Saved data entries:
[Start of Attachment]

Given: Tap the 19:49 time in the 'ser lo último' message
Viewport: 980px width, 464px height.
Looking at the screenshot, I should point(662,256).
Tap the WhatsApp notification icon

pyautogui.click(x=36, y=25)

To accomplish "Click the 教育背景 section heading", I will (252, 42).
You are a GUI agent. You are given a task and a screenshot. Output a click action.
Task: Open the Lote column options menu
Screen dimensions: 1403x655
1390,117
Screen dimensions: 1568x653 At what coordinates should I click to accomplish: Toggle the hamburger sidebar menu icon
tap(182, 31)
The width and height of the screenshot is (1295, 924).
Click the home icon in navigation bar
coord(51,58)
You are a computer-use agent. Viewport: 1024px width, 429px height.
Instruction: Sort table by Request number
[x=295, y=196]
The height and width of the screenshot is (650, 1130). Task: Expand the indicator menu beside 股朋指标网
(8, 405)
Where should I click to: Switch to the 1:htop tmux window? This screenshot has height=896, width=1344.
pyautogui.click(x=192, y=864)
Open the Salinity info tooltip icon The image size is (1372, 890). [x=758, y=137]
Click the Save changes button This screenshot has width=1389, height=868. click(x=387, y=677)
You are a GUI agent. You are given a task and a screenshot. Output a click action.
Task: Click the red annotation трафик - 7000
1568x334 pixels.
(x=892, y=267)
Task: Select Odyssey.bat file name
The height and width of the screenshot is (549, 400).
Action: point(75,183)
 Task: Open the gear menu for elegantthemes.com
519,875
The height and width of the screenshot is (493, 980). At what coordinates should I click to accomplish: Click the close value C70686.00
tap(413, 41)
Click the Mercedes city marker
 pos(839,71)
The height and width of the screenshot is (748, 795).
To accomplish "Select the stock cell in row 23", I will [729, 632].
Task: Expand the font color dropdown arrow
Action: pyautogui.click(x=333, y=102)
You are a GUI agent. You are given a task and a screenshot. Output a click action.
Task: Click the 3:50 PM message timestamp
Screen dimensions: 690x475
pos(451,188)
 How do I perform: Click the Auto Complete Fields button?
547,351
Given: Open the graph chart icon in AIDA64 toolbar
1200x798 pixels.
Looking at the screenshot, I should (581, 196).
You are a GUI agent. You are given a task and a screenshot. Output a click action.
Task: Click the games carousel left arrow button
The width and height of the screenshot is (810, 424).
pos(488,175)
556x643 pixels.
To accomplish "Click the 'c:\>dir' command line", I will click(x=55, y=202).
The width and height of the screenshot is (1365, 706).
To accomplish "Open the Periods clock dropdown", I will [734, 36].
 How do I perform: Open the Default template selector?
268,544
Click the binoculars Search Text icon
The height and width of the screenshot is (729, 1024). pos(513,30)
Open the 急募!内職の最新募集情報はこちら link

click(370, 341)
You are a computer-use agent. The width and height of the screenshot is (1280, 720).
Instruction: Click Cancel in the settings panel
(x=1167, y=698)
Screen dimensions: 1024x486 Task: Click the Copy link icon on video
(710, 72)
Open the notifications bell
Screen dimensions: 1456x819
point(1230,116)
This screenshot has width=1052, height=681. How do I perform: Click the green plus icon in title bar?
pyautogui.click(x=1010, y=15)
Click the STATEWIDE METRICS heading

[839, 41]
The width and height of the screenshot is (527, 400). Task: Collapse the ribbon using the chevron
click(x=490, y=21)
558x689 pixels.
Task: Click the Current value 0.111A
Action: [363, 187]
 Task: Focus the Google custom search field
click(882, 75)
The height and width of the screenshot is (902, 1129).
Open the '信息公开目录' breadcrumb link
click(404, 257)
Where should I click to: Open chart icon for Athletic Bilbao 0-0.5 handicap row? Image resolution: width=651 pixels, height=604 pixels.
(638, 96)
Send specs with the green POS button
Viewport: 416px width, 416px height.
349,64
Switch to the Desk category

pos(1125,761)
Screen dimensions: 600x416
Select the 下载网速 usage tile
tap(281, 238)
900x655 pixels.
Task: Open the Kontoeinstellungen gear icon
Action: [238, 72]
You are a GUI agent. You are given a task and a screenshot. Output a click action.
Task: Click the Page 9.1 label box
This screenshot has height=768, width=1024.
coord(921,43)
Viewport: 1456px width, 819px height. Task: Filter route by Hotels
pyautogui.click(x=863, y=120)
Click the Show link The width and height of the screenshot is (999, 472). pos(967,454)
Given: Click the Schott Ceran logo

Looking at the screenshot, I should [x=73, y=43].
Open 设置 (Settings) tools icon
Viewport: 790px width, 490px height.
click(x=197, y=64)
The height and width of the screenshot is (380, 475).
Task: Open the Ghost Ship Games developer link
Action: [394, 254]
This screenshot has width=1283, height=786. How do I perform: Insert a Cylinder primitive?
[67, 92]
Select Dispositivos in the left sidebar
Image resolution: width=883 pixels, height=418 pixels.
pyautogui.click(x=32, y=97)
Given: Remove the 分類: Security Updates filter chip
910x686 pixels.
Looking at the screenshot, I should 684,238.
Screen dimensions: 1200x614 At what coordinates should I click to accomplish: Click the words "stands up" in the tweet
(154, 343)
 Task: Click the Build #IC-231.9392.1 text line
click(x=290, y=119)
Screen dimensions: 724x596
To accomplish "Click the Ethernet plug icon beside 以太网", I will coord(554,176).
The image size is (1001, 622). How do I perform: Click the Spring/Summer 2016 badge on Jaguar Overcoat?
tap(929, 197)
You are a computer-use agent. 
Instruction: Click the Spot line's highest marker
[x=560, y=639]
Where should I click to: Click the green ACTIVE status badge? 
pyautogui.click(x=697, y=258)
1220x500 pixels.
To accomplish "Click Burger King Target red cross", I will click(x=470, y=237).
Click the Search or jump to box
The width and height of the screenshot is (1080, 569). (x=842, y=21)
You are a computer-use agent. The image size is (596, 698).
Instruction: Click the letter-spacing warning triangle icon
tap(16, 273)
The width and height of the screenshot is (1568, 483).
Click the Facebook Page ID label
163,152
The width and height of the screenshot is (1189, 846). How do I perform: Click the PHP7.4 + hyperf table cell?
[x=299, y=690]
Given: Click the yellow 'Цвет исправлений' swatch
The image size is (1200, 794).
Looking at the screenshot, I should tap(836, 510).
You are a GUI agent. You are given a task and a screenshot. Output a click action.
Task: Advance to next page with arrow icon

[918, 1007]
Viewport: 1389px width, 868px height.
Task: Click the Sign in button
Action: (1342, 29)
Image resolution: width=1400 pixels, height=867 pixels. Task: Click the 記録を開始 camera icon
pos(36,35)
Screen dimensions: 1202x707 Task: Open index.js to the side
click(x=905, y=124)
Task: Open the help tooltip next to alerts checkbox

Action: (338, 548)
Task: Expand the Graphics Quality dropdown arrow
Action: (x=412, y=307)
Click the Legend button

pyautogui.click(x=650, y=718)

[End of Attachment]

What you need to do =
The lines to return begin at the first line of the records and end at the line holding "Task: Open the Lote column options menu"; please return them exactly, including both, and nothing beyond.

Written reply =
Given: Tap the 19:49 time in the 'ser lo último' message
Viewport: 980px width, 464px height.
Looking at the screenshot, I should point(662,256).
Tap the WhatsApp notification icon

pyautogui.click(x=36, y=25)

To accomplish "Click the 教育背景 section heading", I will (252, 42).
You are a GUI agent. You are given a task and a screenshot. Output a click action.
Task: Open the Lote column options menu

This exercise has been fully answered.